Son corps lui appartenait-il encore seulement ?
Il l’avait vendu.
Ces souvenirs ne faisaient que réclamer leur dû. Il n’avait jamais réfléchi aux conséquences de son choix ; il ne s’était pas posé un seul instant pour considérer ce que cela pourrait lui faire sur le long terme. Il était bien trop jeune lorsqu’il avait commencé pour comprendre dans quoi il s’embarquait.
Qu’est-ce que j’ai fait ?
Comme un enchantement pouvant le protéger, il appela sa mère entre deux hoquets. Il observait l’obscurité devant lui, s’attendant presque à la voir apparaître. Il voulait que le vide adopte ses formes et l’entoure de ses bras réconfortants.
Il supplia le néant de taire ses maux, mais ne reçut que le silence en réponse. Personne n'était là.
Les pleurs ne pouvaient pas faire partir les souvenirs douloureux.
Les sanglots ne le feraient pas revenir en arrière et réparer ses erreurs.
Mais c’était tout ce qu’il pouvait faire pour l’instant.
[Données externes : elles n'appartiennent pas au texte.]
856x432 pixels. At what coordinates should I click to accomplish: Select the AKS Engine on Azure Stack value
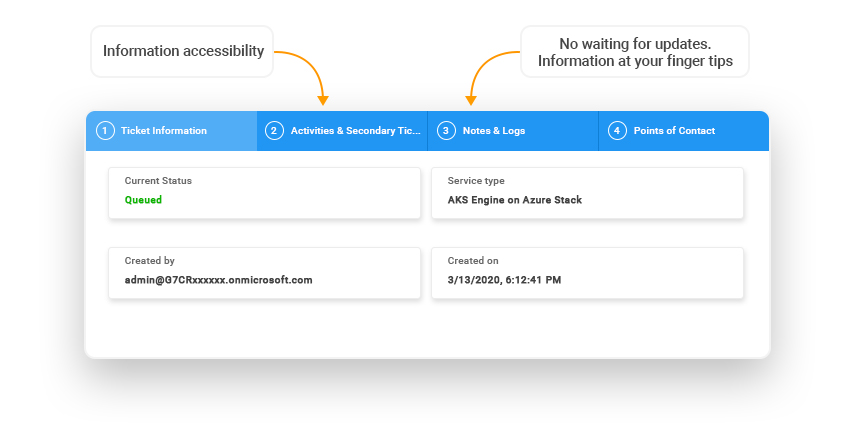click(x=514, y=200)
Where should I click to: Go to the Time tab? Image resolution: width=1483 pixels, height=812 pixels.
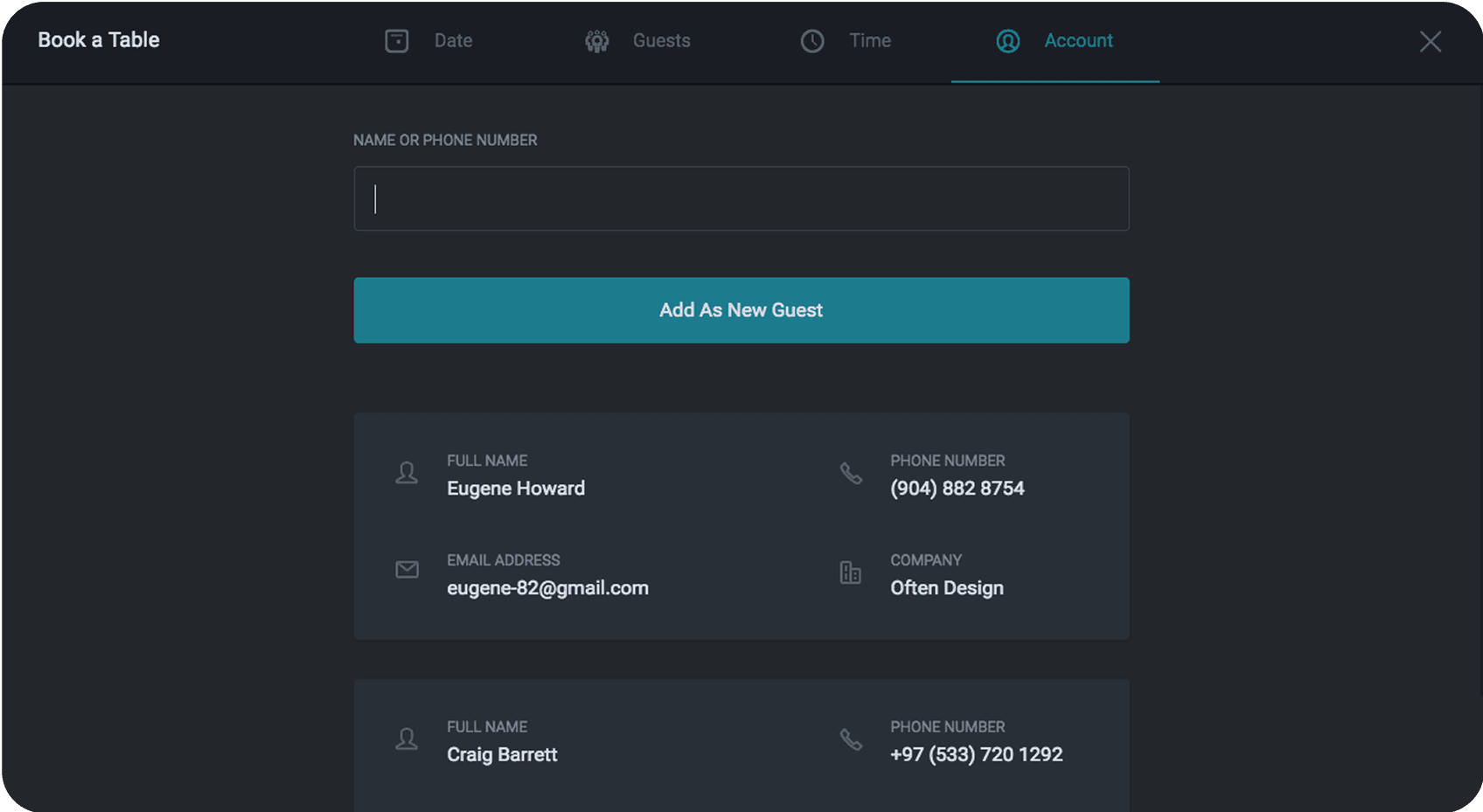pyautogui.click(x=869, y=41)
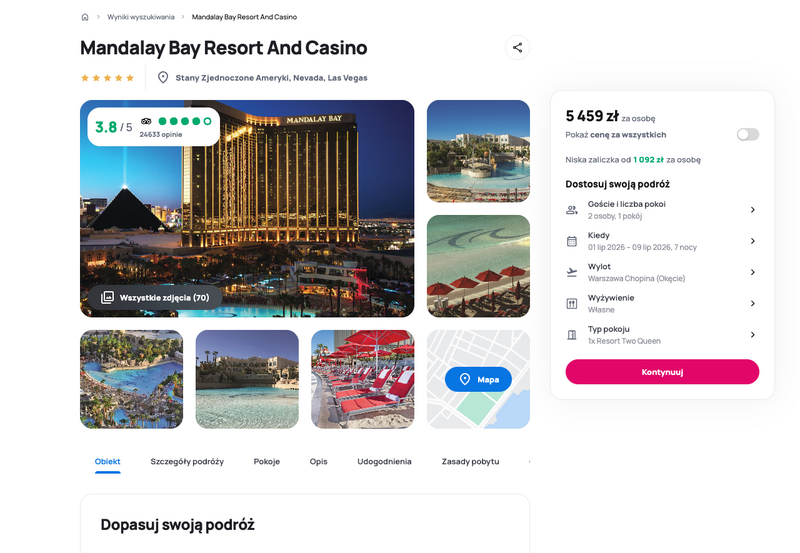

Il n’avait aucune autre solution, à part pleurer jusqu’à ce que ses vêtements sèchent aussi, jusqu’à ce que son cœur se calme enfin.
♦♦♦
Katsuya avait vingt-neuf ans.
Profitant d’un bain de soleil entre deux services au restaurant, il relisait De l'inconvénient d'être né de Cioran dans la préparation de ses partiels. L'idée de devoir encore passer par la case rattrapage le dépitait, mais il avait plus ou moins accepté le fait qu’il devrait constamment s'y reprendre à plusieurs fois avant de réussir ses examens. Plusieurs professeurs lui avaient fait comprendre qu’il ferait mieux d’abandonner l'idée du CAPES, et ils pouvaient aller se faire foutre. Il n’avait aucune intention de les écouter ; il n’avait pas besoin qu’ils croient en lui. Ça lui prendrait des années s’il le fallait, mais il y parviendrait.
— Ça les écorcherait les éditeurs d’imprimer les caractères en plus gros, sérieusement ? bougonna-t-il dans sa barbe.
— Pourquoi toi tu mets pas tes lunettes pour lire ? questionna Sasha, la serveuse, en s'asseyant à côté de lui sur la terrasse.
— Je porte pas de lunettes, répondit-il en haussant un sourcil. C’est pas ma vue, le problème.
Il n'était même pas certain de ce que c'était son problème, d’ailleurs. Il trouvait juste que les caractères imprimés en petits étaient plus difficiles à lire. Il devait toujours s'y prendre a deux ou trois fois pour lire une seule page lorsqu’il s’agissait d’un livre de poche. C'était fatiguant.
Il soupira et but une gorgée de thé vert.
— Ça te dérange si je fume ?
— Et si je dis oui ? tenta la serveuse, un sourire en coin.
— Je te dirai d’aller t'asseoir ailleurs parce que j'étais ici le premier.
La jeune femme rit et croisa les jambes sous la table, effleurant les siennes au passage. Katsuya se décala légèrement sans rien dire. Ne parvenant plus à se concentrer, il ferma le livre, utilisant un reçu de supermarché comme marque page.
Thomas, le nouveau manager, sortit à son tour.
— Qu’est-ce que vous faites sur la terrasse ? s'agaça-t-il. Et si les clients vous voient ?
Ce mec avait dû être le fils spirituel de Kida dans une autre vie, car il avait le même balais enfoncé dans l'arrière train.
— Le restau est fermé, alors les clients ils peuvent aller voir ailleurs si j’y suis, répondit le cuisinier en le fusillant du regard.
— Tachi a raison ! On a le droit de se reposer, quand même ? Pour une fois qu’il fait beau ! Viens t’asseoir toi aussi !
Thomas protesta à peine quelques secondes avant d'obtempérer, prétendant que c'était pour les surveiller. Katsuya lui proposa une cigarette exprès pour le provoquer, s'amusant de ses réactions d'effarouché.
— Qu’est-ce que tu lisais, au fait ? demanda Sasha en se penchant pour saisir son livre.
Katsuya l’en empêcha, posant une main sur son épaule par réflexe.
— Pas touche.
— Pourquoi ? geignit-elle en retombant sur sa chaise.
— La dernière fois que je t’ai montré mon livre, tu l’as fait tomber dans le seau de la serpillère.
— Mais c'était y’a une éternité ! T’es tellement rancunier. Puis t’avais qu'à pas me le passer pendant que je faisais le ménage !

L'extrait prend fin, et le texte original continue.